WHAT YOU HAVE TO DO: Your answer should be one number: the count of lines in these entries that hold the word "computer".

RECORDS SUPPLIED:
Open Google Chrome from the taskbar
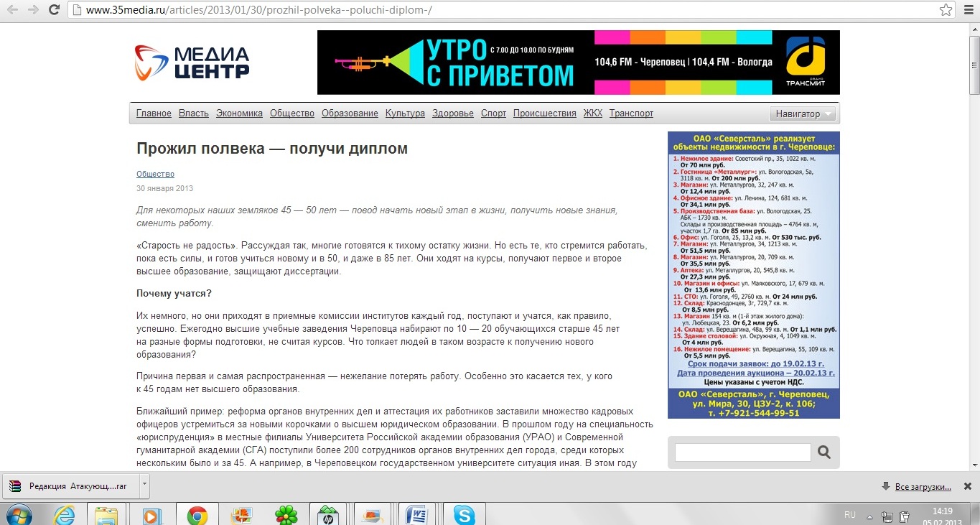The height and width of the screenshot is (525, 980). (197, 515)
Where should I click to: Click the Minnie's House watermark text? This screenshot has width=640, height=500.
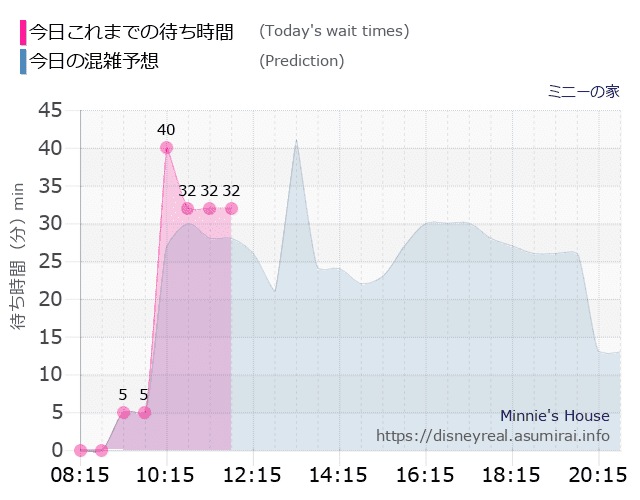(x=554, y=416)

...

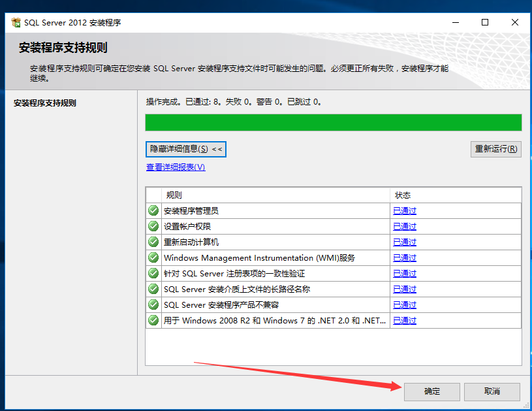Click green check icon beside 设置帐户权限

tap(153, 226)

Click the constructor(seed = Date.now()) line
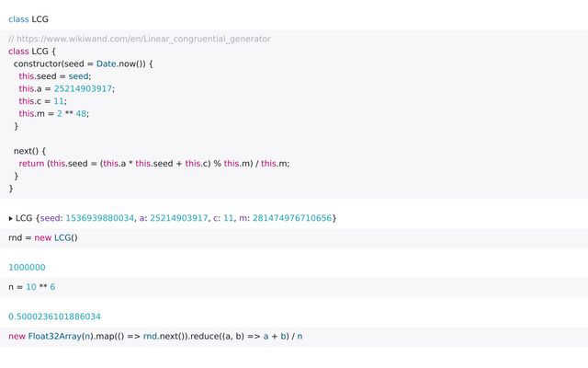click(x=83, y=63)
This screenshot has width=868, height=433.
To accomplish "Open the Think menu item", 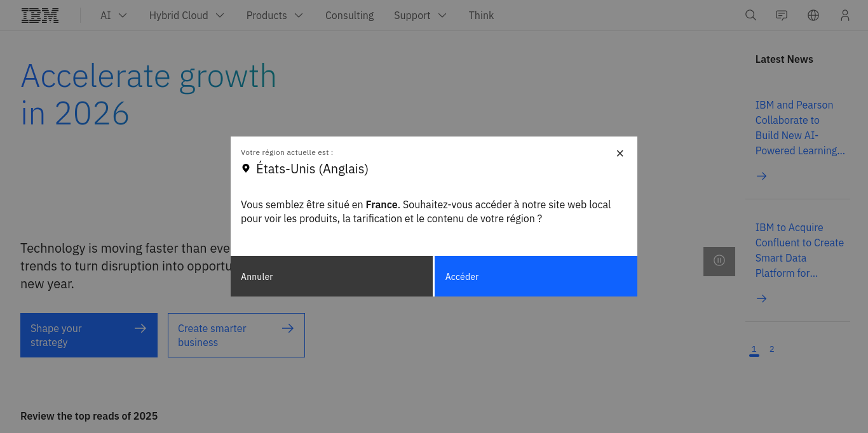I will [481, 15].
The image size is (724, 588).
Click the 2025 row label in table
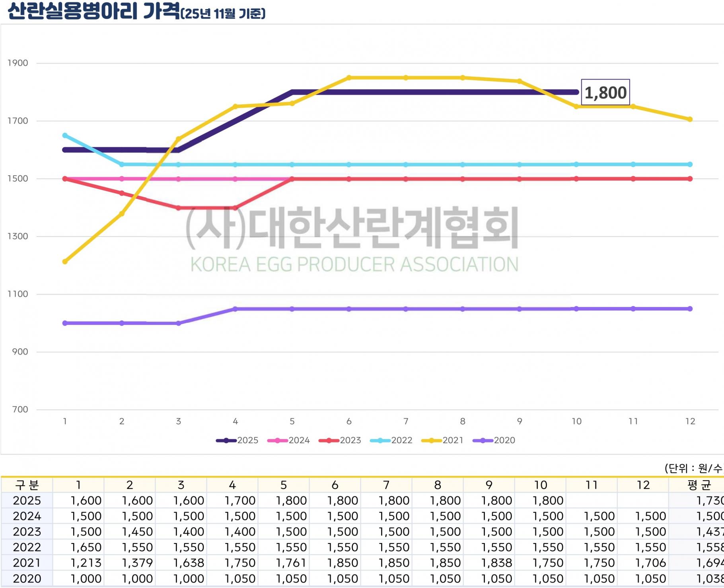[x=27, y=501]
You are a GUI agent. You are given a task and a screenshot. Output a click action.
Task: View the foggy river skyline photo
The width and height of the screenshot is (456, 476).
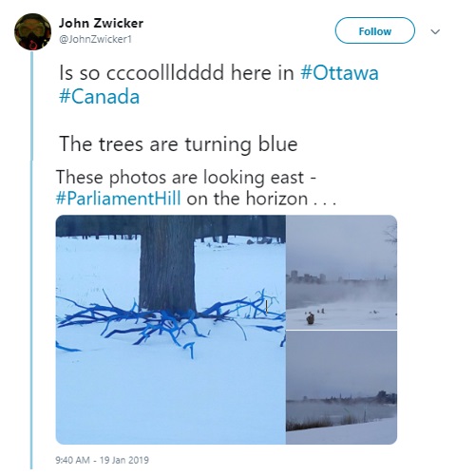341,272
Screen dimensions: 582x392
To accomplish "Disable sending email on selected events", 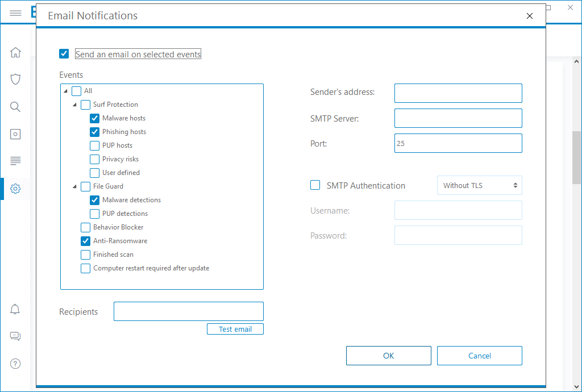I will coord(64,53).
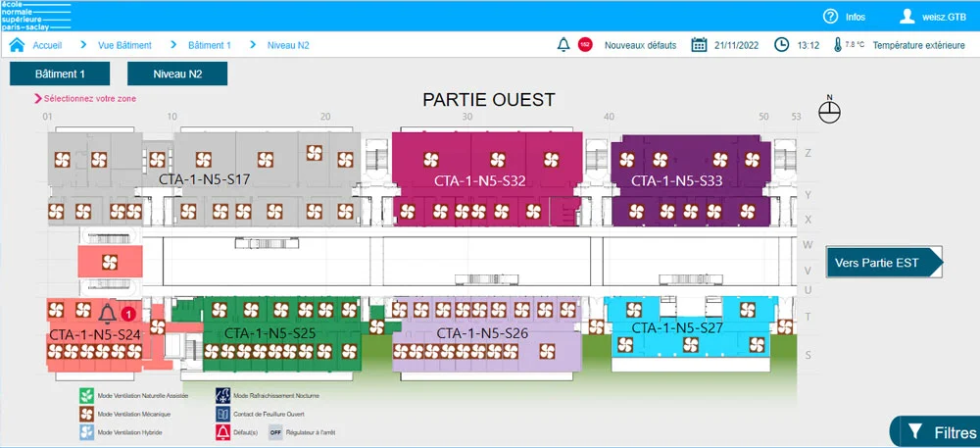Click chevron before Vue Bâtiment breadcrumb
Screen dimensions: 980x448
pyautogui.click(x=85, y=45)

* * *

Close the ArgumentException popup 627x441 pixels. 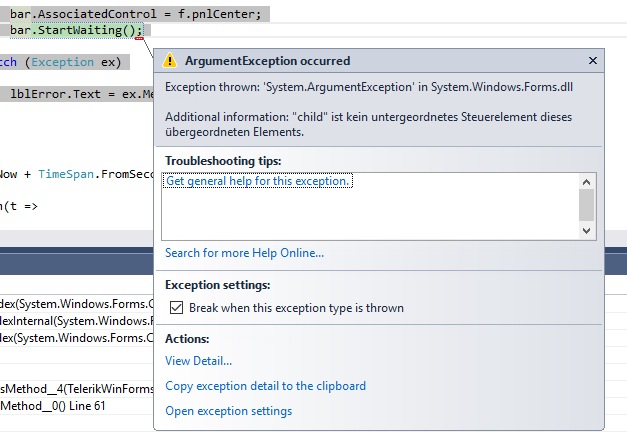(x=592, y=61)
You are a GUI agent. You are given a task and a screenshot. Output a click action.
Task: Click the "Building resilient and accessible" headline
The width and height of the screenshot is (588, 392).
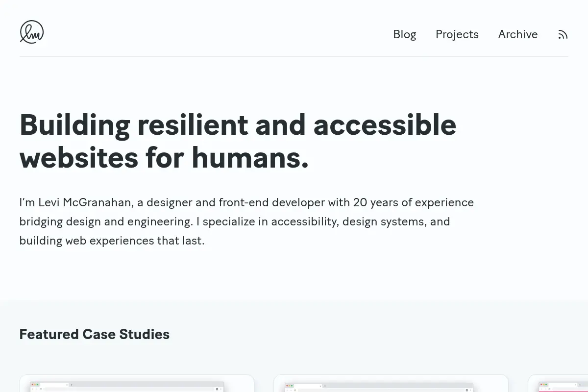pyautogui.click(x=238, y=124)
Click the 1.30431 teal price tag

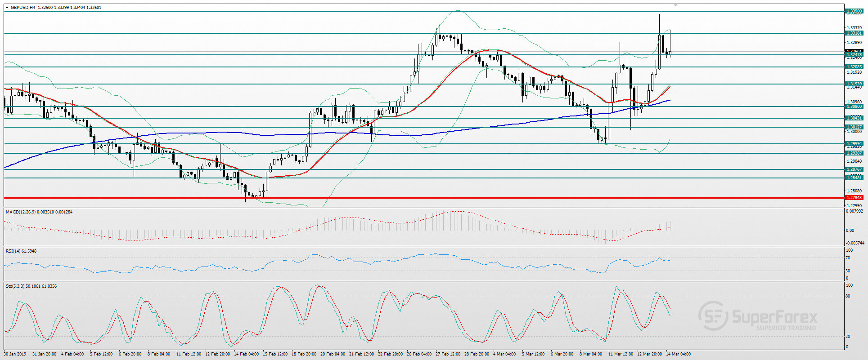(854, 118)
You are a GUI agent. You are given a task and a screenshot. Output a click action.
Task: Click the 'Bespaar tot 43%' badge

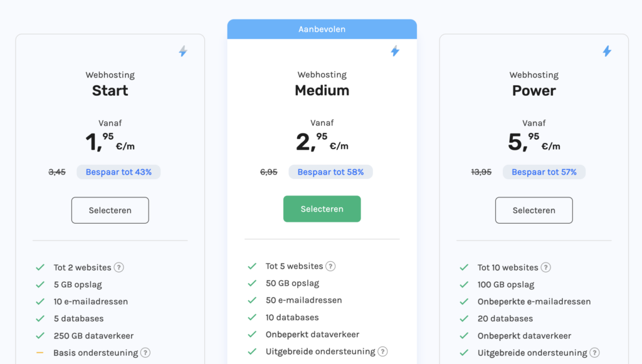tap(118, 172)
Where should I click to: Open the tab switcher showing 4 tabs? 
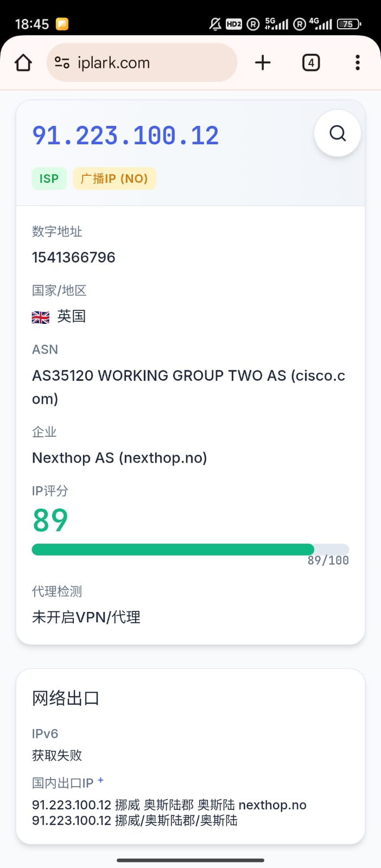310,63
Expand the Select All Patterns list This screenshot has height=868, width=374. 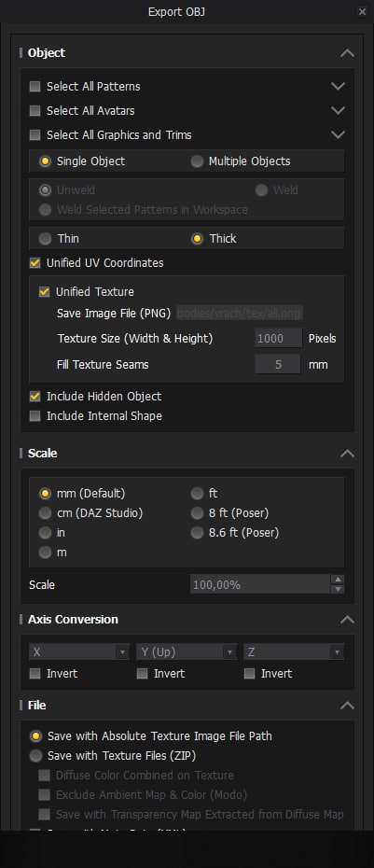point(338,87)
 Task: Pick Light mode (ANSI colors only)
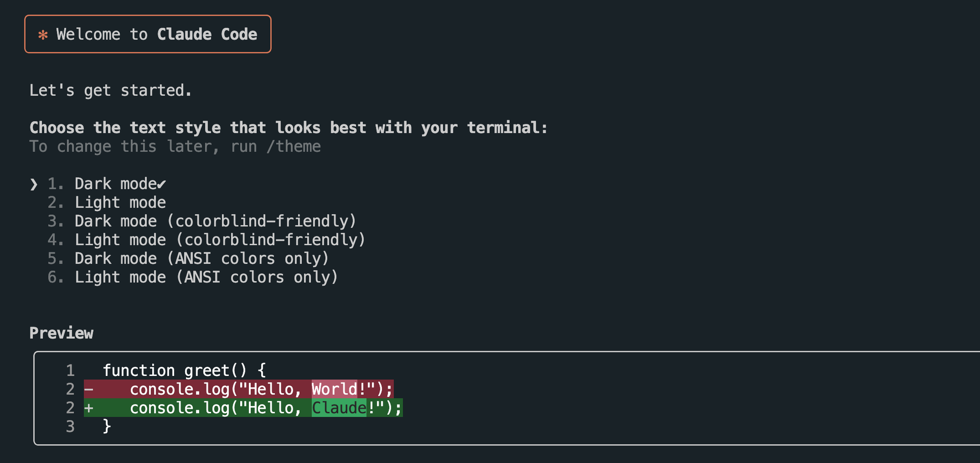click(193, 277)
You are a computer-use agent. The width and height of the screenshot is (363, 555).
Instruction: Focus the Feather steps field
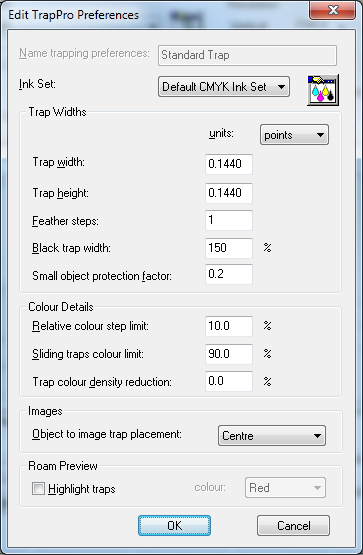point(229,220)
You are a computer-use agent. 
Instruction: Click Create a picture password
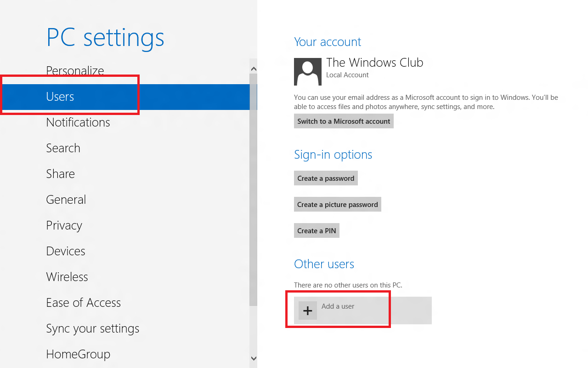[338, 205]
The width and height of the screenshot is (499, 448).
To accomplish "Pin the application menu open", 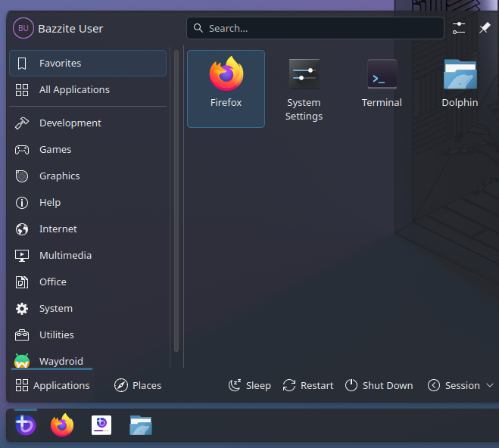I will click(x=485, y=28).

TASK ANSWER: 2